Renata tinha um pouco de vontade de rir analisando Leandro naquela camisa social branca. A roupa parecia certa no comprimento, mas justa demais nos braços musculosos. Ele também não parecia estar muito confortável vestido daquele jeito, mesmo que usasse jeans na parte inferior. Lembrava uma criança vestida pelos pais para sair.
Ela sorveu um gole de vinho, fitando-o com um meio sorriso, de lado. Estavam frente a frente sentados à mesa de um restaurante italiano romântico, com meia-luz e clima intimista. Leandro respondeu sorrindo de volta, um pouco mais relaxado.
— Escolheu? — perguntou ele, enquanto ela analisava o cardápio.
Diante da afirmativa dela, o professor de musculação chamou o garçom e fez os pedidos.
— Então você se formou há vinte anos… — Leandro retomou a conversa. — Se formou cedo. Tinha doze anos, é? Você é algum prodígio?
Ela sorriu, envaidecida.
— Não, Lê… Eu já tinha 21 anos. Realmente foi um pouco cedo, mas é que sempre fui uma ótima aluna e não precisei fazer cursinho. Passei no primeiro vestibular que fiz.
O professor baixou a cabeça, segurando o riso.
— O que foi? Tá duvidando de mim?
Ele pegou a mão dela sobre a mesa e acariciou seu dorso com o polegar.
— De jeito nenhum! É que estou me comparando. Só passei no 4º vestibular que fiz, e fiz cursinho desde o 1º. Parecia que algumas coisas não entravam nessa cachola. — ele, enfim, riu.
Também descontraída, ela virou a mão para entrelaçar os dedos nos dele.
— Não esquenta com isso.
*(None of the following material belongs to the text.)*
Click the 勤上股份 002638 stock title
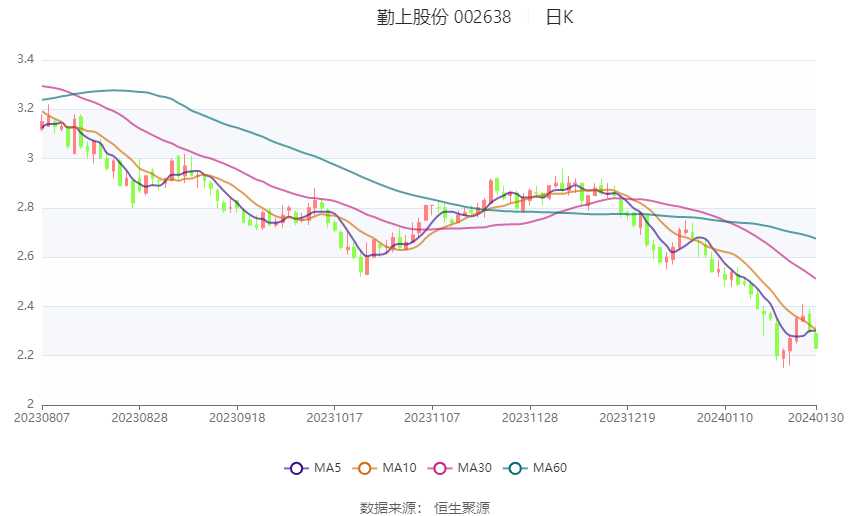Image resolution: width=850 pixels, height=516 pixels. coord(443,17)
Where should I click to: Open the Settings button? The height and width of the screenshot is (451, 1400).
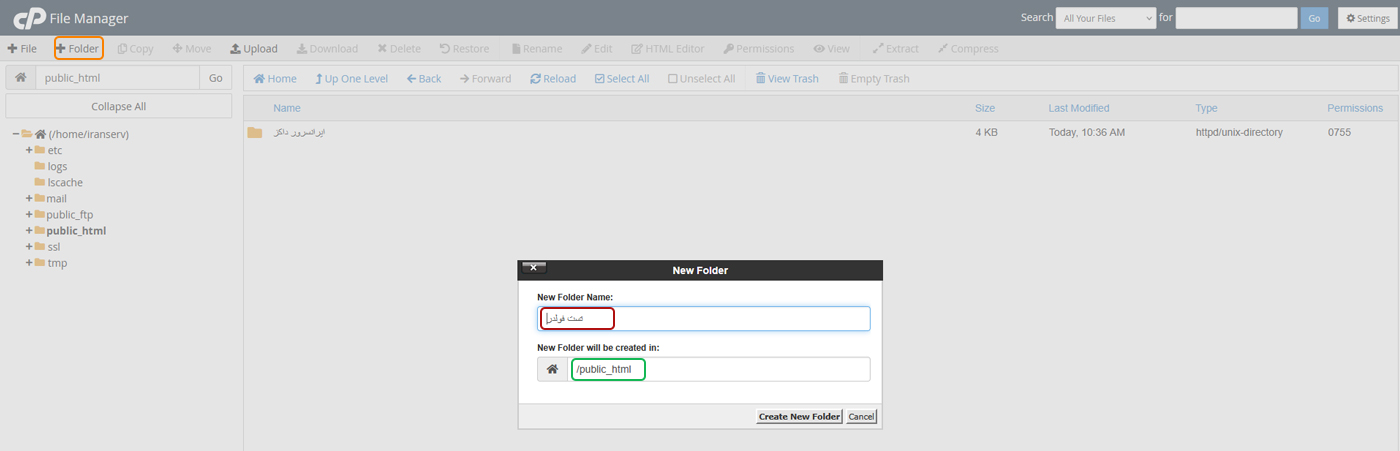1366,18
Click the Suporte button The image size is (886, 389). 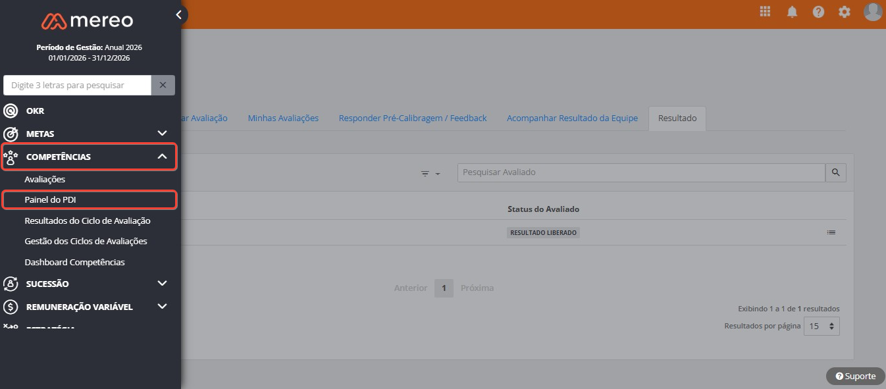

Cada um tem seus próprios talentos, já dizia um amigo meu que é artista.
— E o seu é com as palavras, como é de se esperar de uma jornalista. Inclusive falou bonito. — elogiou ele.
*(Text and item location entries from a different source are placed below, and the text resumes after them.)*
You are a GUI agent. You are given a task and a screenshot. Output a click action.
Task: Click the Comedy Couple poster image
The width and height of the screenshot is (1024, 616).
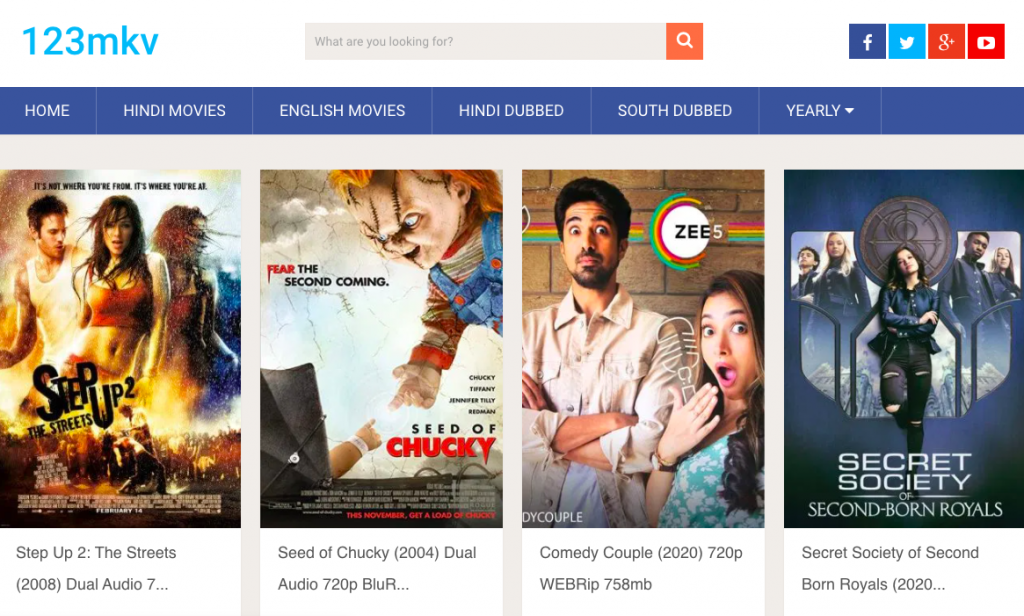pos(643,348)
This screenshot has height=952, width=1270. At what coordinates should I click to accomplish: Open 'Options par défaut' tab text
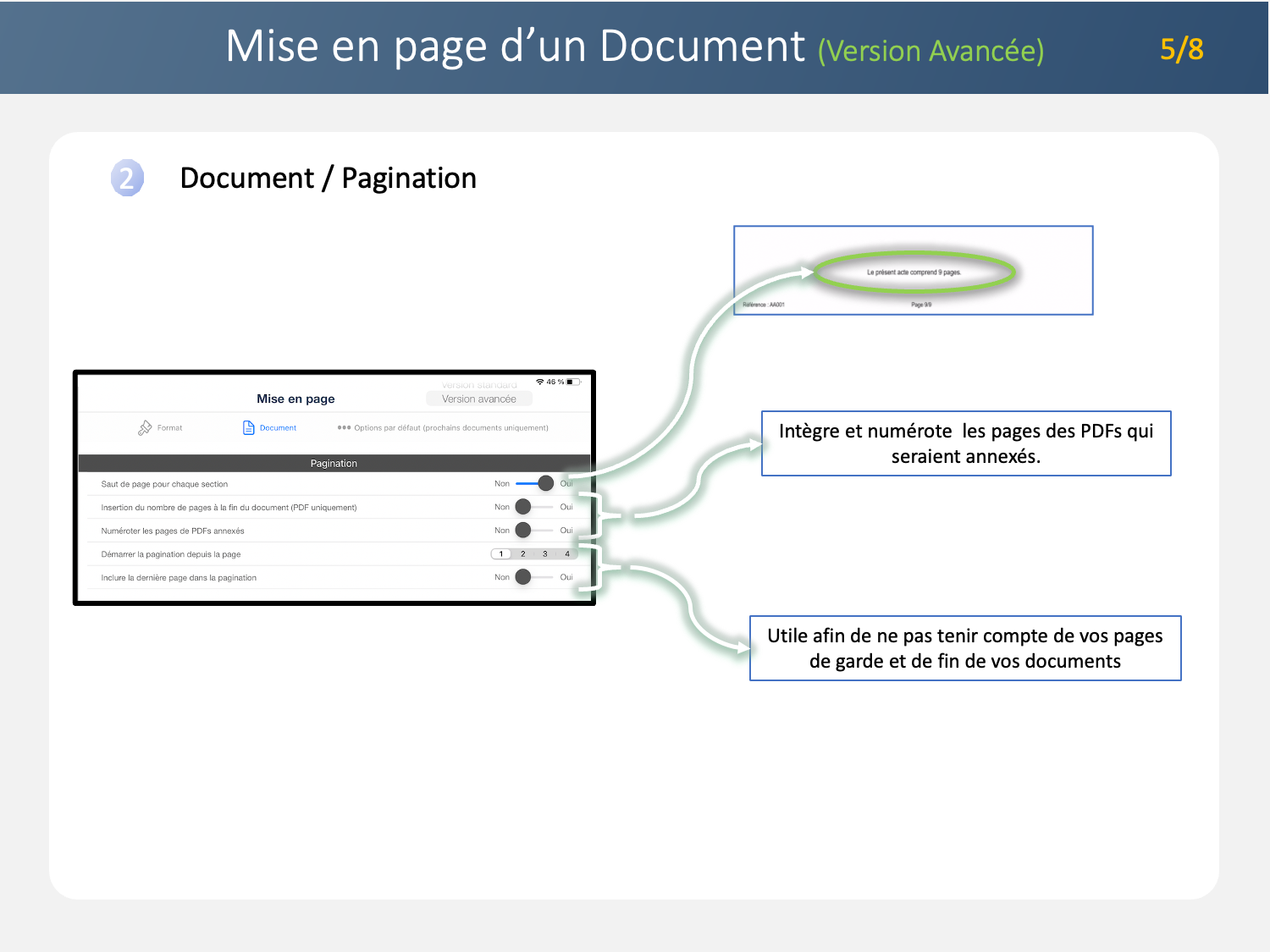pos(450,428)
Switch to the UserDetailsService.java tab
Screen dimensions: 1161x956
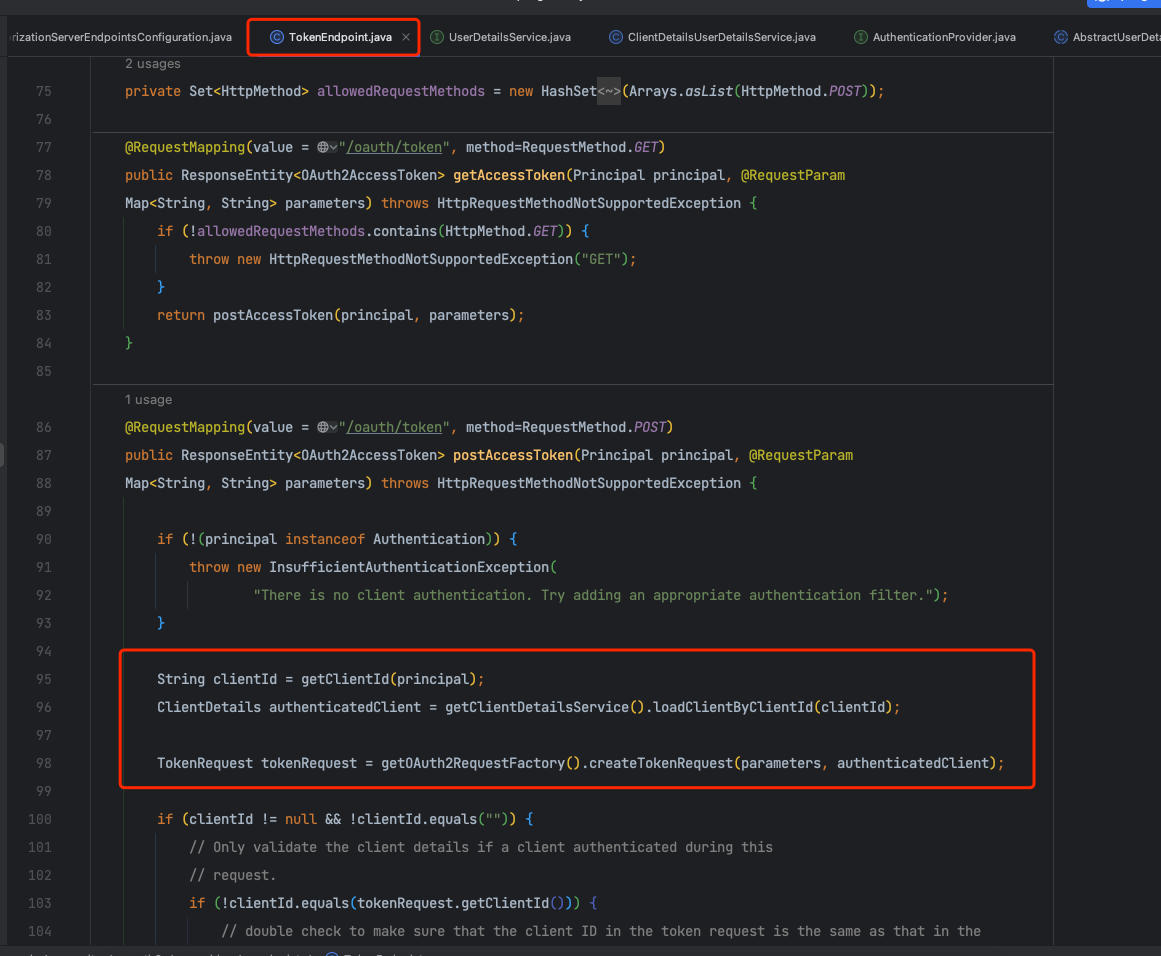coord(509,37)
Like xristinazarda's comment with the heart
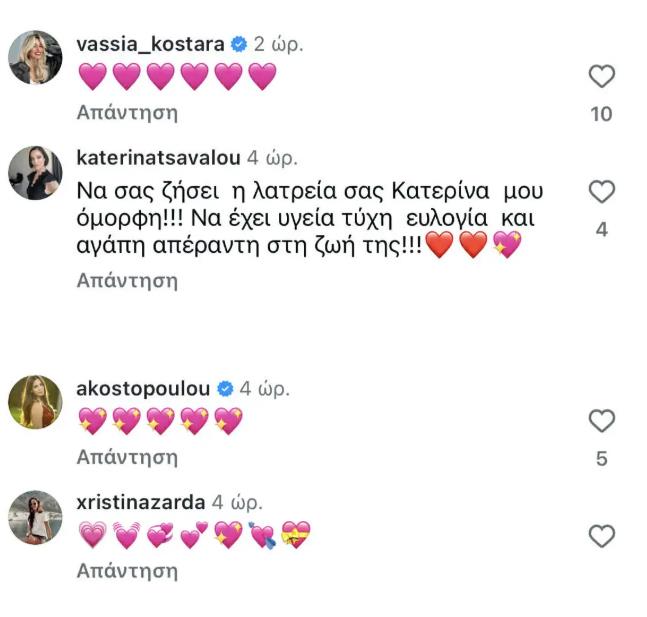Screen dimensions: 647x617 pyautogui.click(x=601, y=536)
Conversaram mais um pouco até que chegassem os pratos, entornando mais algumas taças de vinho. Pediram um tiramisù de sobremesa.
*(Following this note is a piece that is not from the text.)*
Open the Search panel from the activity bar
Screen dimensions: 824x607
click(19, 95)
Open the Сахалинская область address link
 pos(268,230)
— Hummm… Está uma delícia! — Renata gemeu.
— Não faz assim… — brincou Leandro, lançando-lhe um olhar malicioso.
Ela começou a rir.
— O que foi? — perguntou, para em seguida lamber devagar o doce da colher.
Ele mordeu o lábio e olhou em torno antes de falar.
— Você é uma provocação ambulante, Rê… Parece que você tem uma aura de sensualidade, você emana vibrações que acendem desejos nos homens…
Sorrindo, Renata continuou comendo a sobremesa.
— Mas eu nem faço nada! Não sei do que você está falando…
— Ah, você sabe. Talvez você não faça de propósito, mas você com certeza sente que te querem. Você me faz pensar coisas desde que te vi pela primeira vez.
— Como assim? Que coisas? — ela perguntou sem tirar os olhos dos dele.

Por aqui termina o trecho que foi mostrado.